Earlier this month, Odey Asset Management became the latest UK investment organisation to walk away from Japan, with the closure of its Japan hedge fund.
This news coincided with published comments by the head of Tokyo’s stock exchange, Atsushi Saito. He warned that Japan might have to sell its assets cheaply to emerging economies such as China and India unless Japanese corporations made major changes to their corporate governance regimes, and helped to address Japan’s growing burden of excessive public debt.
Some might regard such downbeat developments as reasons why savvy investors would want to steer well clear of Japanese equities. However, some investors are going against the grain.
Among them is HFM Columbus’s investment director Rob Pemberton, who before joining the wealth management company in 2006 spent some 20 years as a City fund manager. He initially specialised in Japanese equities before becoming head of global equities for Friends Ivory & Sime, now a part of F&C.
Pemberton, who favours the SG Japan Core Alpha and Schroder Tokyo funds, says he is not “rampantly bullish” on any one equity market.
“But I see Japan as being better placed than most to weather the current storms because its domestic economy is a completely different part of the cycle to those of the UK, US and Europe.
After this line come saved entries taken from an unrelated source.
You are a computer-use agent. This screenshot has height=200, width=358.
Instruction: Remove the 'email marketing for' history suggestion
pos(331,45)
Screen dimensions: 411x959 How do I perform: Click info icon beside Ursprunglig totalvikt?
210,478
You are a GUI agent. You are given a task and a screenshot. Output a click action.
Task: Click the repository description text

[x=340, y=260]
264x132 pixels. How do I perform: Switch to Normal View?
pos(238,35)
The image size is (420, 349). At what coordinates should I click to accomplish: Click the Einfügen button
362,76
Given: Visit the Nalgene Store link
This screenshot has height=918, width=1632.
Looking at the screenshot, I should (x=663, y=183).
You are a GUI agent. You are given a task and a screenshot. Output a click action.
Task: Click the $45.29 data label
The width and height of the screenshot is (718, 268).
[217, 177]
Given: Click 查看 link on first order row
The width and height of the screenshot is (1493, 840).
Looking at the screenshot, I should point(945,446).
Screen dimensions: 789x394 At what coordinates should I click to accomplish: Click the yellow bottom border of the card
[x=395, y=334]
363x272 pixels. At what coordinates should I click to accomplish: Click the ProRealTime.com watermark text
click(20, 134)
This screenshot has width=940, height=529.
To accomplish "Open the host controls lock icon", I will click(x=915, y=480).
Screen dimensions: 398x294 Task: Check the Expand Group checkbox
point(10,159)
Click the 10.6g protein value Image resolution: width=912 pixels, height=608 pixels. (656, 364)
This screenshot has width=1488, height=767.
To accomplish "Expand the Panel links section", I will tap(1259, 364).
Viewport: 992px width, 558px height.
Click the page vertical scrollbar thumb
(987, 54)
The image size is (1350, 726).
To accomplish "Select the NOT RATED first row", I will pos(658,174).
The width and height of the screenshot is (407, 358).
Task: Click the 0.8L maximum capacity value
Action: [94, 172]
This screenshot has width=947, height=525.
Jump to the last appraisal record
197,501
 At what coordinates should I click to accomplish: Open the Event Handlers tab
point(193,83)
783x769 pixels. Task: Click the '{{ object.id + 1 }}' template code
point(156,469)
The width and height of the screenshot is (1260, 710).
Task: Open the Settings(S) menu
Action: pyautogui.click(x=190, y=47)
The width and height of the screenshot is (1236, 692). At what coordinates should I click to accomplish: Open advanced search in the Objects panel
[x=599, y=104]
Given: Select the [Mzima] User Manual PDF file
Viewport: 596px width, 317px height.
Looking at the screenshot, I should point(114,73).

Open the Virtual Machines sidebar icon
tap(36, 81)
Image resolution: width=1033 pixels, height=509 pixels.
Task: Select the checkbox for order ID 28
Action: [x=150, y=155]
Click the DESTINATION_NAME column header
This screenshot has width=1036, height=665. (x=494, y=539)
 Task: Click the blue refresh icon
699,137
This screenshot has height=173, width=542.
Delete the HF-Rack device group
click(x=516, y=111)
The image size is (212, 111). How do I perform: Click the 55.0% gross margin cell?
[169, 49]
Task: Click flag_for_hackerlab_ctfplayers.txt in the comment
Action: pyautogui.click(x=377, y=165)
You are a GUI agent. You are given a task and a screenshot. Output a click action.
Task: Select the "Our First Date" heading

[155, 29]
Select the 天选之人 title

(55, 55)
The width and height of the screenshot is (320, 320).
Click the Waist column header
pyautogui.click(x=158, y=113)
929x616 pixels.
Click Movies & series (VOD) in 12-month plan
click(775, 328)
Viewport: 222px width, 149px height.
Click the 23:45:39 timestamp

“I would agree that Japan remains a slow-growth economy, with many structural issues, but consider these to be very well known and discounted in market prices and that, slowly, issues of cross-share holdings and low dividend payout are being addressed.
“Valuation measurements such as the price-earnings ratio are at their lowest level for 30 years, while the dividend yield on the equity market is greater than the yield on government bonds, normally a bullish sign for equities.
“Companies have been big beneficiaries of Pan-Asian growth and continue to post double digit earnings, the property market has bottomed and the banks are so ultra-cautious after their flirtation with bankruptcy in the 1990s that sub-prime exposure appears minimal.”
Pemberton, whose company specialises in the higher net worth end of the market, says Japan still has problems, which include a “shambolic” political system.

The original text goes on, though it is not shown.